Wamenkeu: Jumlah Perusahaan yang IPO Memperihatinkan

- detikFinance
Rabu, 09 Nov 2011 15:21 WIB
Wamenkeu: Jumlah Perusahaan yang IPO Memperihatinkan
Jakarta - Kementerian Keuangan (Kemenkeu) prihatin dengan minimnya perusahaan di Indonesia yang mencatatkan saham perdana (IPO) di tahun ini. Padahal lesunya pasar global bisa dimanfaatkan untuk memperbanyak instrumen investasi di pasar modal.

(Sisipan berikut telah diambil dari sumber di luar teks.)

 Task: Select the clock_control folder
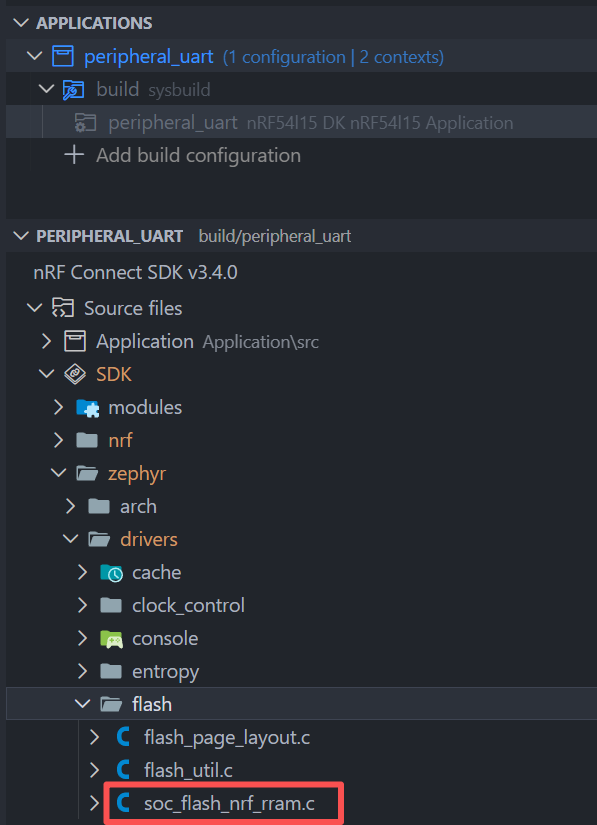(188, 606)
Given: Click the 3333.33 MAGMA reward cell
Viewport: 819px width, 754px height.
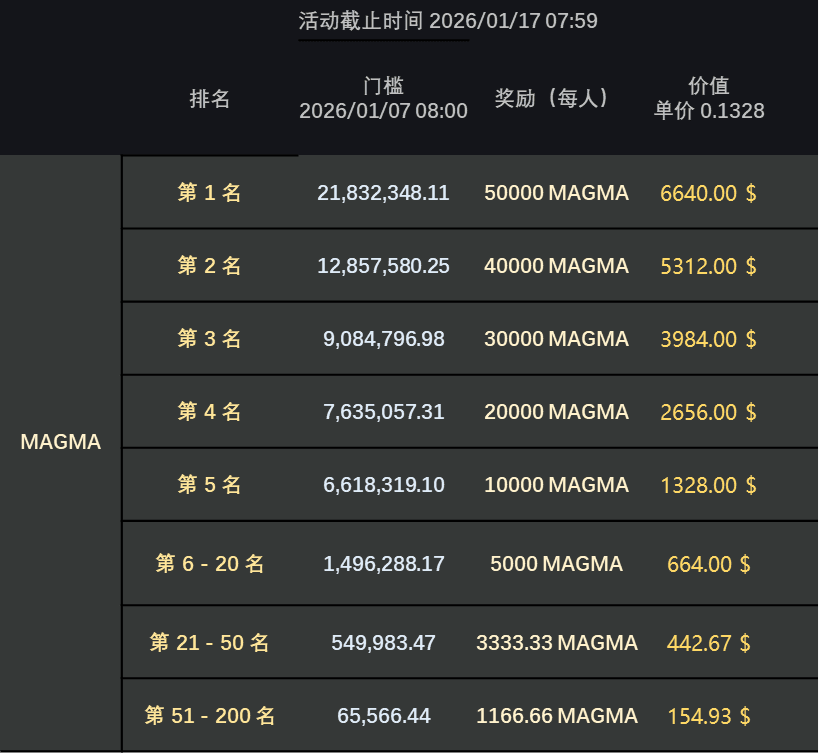Looking at the screenshot, I should [556, 642].
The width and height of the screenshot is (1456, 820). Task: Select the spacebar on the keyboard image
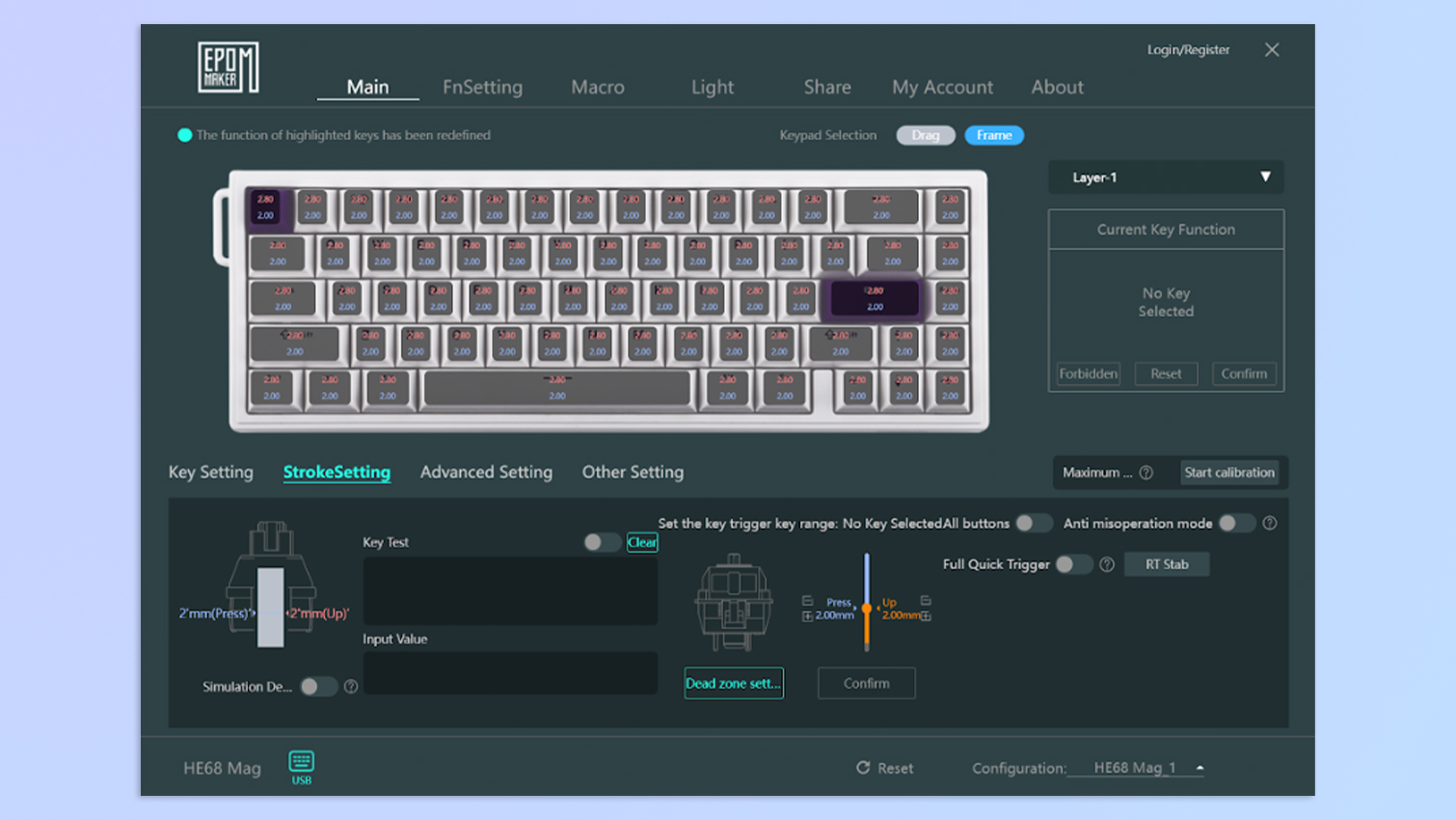pyautogui.click(x=557, y=388)
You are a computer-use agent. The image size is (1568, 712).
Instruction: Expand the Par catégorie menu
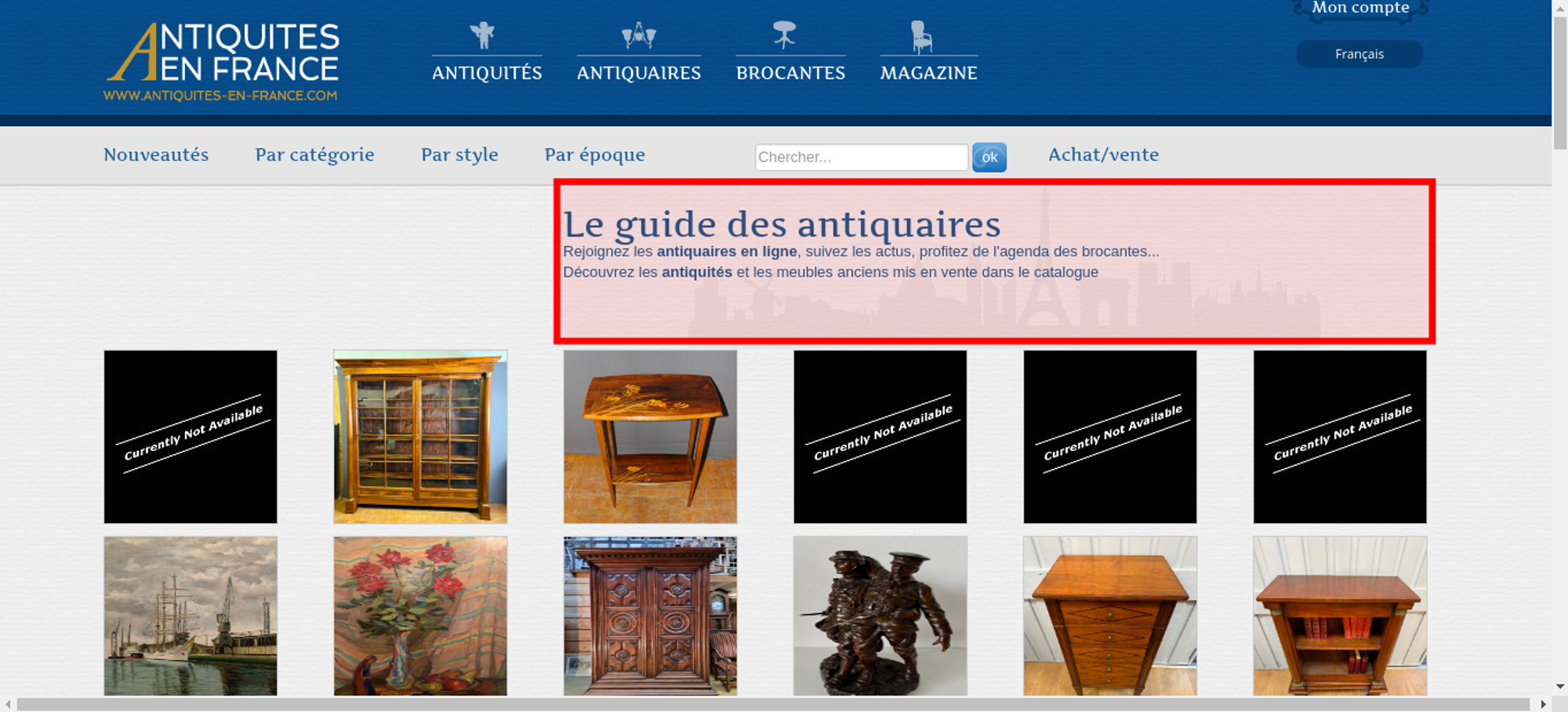[x=314, y=154]
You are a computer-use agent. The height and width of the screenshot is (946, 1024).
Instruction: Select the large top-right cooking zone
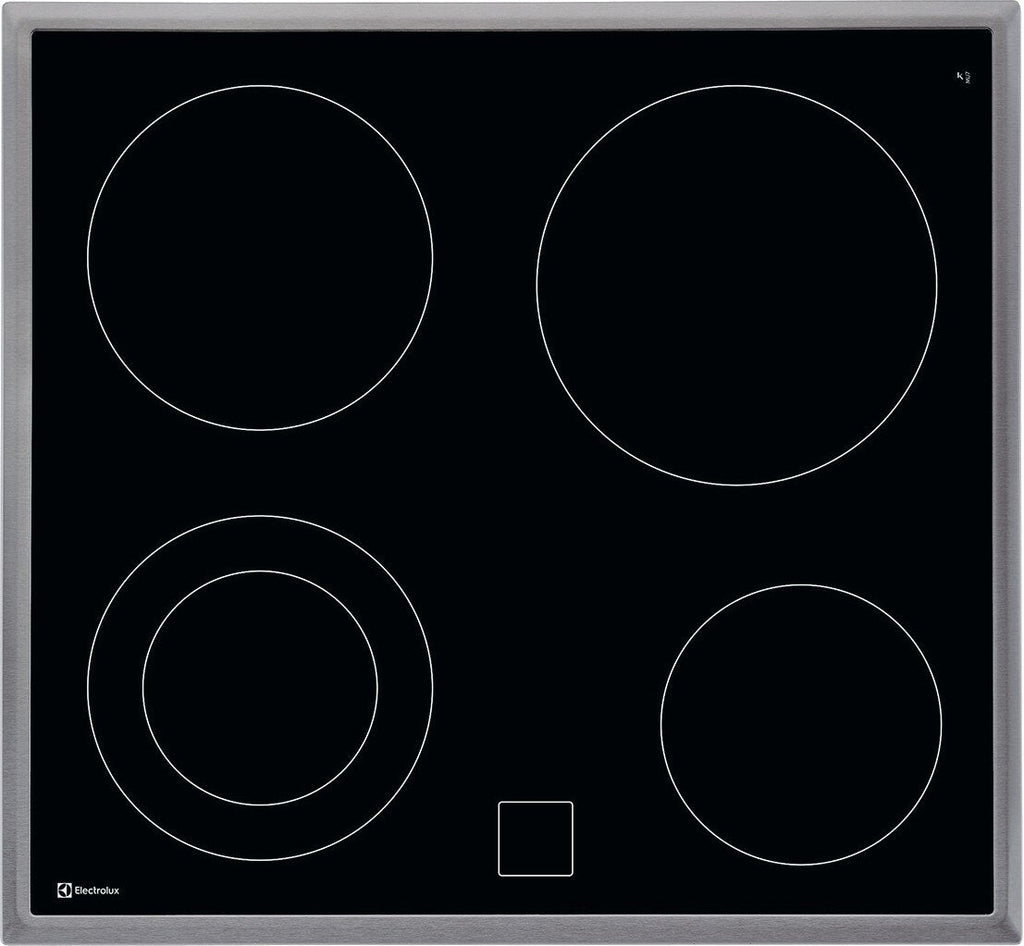[736, 285]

Hal ini disampaikan Wakil Menteri Keuangan, Mahendra Siregar di gedung BEI, SCBD, Jakarta, Rabu (9/11/2011).

"Pada level mikro, perusahaan yang IPO memprihatinkan," tuturnya.

SCROLL TO CONTINUE WITH CONTENT

Ia menyoroti minimnya IPO, baik BUMN ataupun korporasi swasta. Padahal dengan potensi krisis global, bisa dimanfaatkan oleh perusahaan dalam negeri. Saat arus modal masuk ke negara berkembang, termasuk Indonesia, ada instrumen-instrumen investasi baru.

"Kita kurang berhasil memanfaatkan krisis. Kita tidak cukup mendorong. Jadi tahun depan, BUMN atau private (swasta) bisa jadi kesempatan," tambahnya.

Mahendra menjelaskan, Indonesia jangan selalu berbangga saat Indeks Harga Saham Gabungan (IHSG) naik. Padahal di dalamnya, saham-saham yang ditransaksikan minim. Artinya saham-saham yang cukup likuid dalam perdagangan harian.

"Akan sulit membanggakan indeks saham, tapi subsatansinya tidak keliatan," ujarnya.

Lalu apa pekerjaan rumah yang harus diperbaiki? Mahendra menyoroti perbaikan fundamental, seperti transparansi dan reformasi regulasi yang terkait dengan pasar modal.

"Kita perlu yang fundamental. Jangan hanya membicarakan insentif-insentif. Karena nanti ini hanya jadi sekedar kosmetik," paparnya.